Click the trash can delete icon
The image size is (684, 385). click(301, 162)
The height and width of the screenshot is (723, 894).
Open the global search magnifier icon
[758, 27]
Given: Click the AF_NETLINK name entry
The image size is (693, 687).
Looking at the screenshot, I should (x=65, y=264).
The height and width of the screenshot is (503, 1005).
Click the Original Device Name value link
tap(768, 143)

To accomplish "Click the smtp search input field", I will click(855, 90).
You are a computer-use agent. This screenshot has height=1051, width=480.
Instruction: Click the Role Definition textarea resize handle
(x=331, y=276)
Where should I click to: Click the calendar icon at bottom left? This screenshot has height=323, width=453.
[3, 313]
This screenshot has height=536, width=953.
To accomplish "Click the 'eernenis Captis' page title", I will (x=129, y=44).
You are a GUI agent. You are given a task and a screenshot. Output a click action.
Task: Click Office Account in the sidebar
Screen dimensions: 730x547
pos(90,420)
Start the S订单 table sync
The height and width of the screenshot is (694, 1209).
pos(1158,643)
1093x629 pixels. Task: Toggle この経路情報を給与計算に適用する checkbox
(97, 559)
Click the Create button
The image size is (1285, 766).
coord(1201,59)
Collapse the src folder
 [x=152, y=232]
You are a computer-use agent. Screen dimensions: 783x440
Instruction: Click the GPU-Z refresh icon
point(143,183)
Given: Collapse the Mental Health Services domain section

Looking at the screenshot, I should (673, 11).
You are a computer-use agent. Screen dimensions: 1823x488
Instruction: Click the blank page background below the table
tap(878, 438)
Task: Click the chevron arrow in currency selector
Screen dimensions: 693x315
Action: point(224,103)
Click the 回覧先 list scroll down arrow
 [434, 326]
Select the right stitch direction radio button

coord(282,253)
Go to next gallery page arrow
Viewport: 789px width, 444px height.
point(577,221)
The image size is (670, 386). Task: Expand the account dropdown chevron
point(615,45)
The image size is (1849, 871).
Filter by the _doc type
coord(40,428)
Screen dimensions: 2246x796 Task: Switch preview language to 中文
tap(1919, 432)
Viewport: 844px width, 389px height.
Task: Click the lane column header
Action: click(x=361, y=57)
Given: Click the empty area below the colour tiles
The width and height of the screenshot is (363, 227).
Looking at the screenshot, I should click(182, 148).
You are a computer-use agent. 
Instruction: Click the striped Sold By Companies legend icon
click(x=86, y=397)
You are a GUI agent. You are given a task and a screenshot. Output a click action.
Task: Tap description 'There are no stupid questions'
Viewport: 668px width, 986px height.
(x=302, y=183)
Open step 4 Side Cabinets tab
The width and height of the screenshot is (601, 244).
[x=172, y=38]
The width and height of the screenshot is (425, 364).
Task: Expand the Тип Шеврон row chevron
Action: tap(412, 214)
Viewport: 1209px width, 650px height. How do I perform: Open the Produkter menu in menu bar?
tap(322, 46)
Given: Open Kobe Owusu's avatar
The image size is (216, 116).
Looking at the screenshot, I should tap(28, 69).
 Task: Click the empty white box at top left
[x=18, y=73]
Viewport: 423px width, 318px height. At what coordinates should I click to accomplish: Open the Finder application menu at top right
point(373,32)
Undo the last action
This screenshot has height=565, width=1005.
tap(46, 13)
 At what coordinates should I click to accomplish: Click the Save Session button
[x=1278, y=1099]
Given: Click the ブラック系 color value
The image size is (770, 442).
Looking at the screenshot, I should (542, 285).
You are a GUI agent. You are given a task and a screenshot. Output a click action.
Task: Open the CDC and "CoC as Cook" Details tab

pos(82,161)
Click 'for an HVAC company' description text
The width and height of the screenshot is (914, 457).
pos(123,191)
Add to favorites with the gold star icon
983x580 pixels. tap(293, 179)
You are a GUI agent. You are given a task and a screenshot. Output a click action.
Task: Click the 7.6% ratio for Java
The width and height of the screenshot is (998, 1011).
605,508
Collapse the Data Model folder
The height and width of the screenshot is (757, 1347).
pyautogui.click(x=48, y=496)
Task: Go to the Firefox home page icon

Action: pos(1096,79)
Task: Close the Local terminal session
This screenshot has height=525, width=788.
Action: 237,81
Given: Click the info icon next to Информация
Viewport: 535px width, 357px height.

Instructions for the task:
Reproduce the material above verbatim, beginning at the line that contains "This screenshot has height=536, width=953." and stopping after the line that contains "point(577,221)".

Correct response:
This screenshot has height=536, width=953.
To accomplish "Click the 'eernenis Captis' page title", I will (x=129, y=44).
You are a GUI agent. You are given a task and a screenshot. Output a click action.
Task: Click Office Account in the sidebar
Screen dimensions: 730x547
pos(90,420)
Start the S订单 table sync
The height and width of the screenshot is (694, 1209).
pos(1158,643)
1093x629 pixels. Task: Toggle この経路情報を給与計算に適用する checkbox
(97, 559)
Click the Create button
The image size is (1285, 766).
coord(1201,59)
Collapse the src folder
 [x=152, y=232]
You are a computer-use agent. Screen dimensions: 783x440
Instruction: Click the GPU-Z refresh icon
point(143,183)
Given: Collapse the Mental Health Services domain section

Looking at the screenshot, I should (673, 11).
You are a computer-use agent. Screen dimensions: 1823x488
Instruction: Click the blank page background below the table
tap(878, 438)
Task: Click the chevron arrow in currency selector
Screen dimensions: 693x315
Action: point(224,103)
Click the 回覧先 list scroll down arrow
 [434, 326]
Select the right stitch direction radio button

coord(282,253)
Go to next gallery page arrow
Viewport: 789px width, 444px height.
point(577,221)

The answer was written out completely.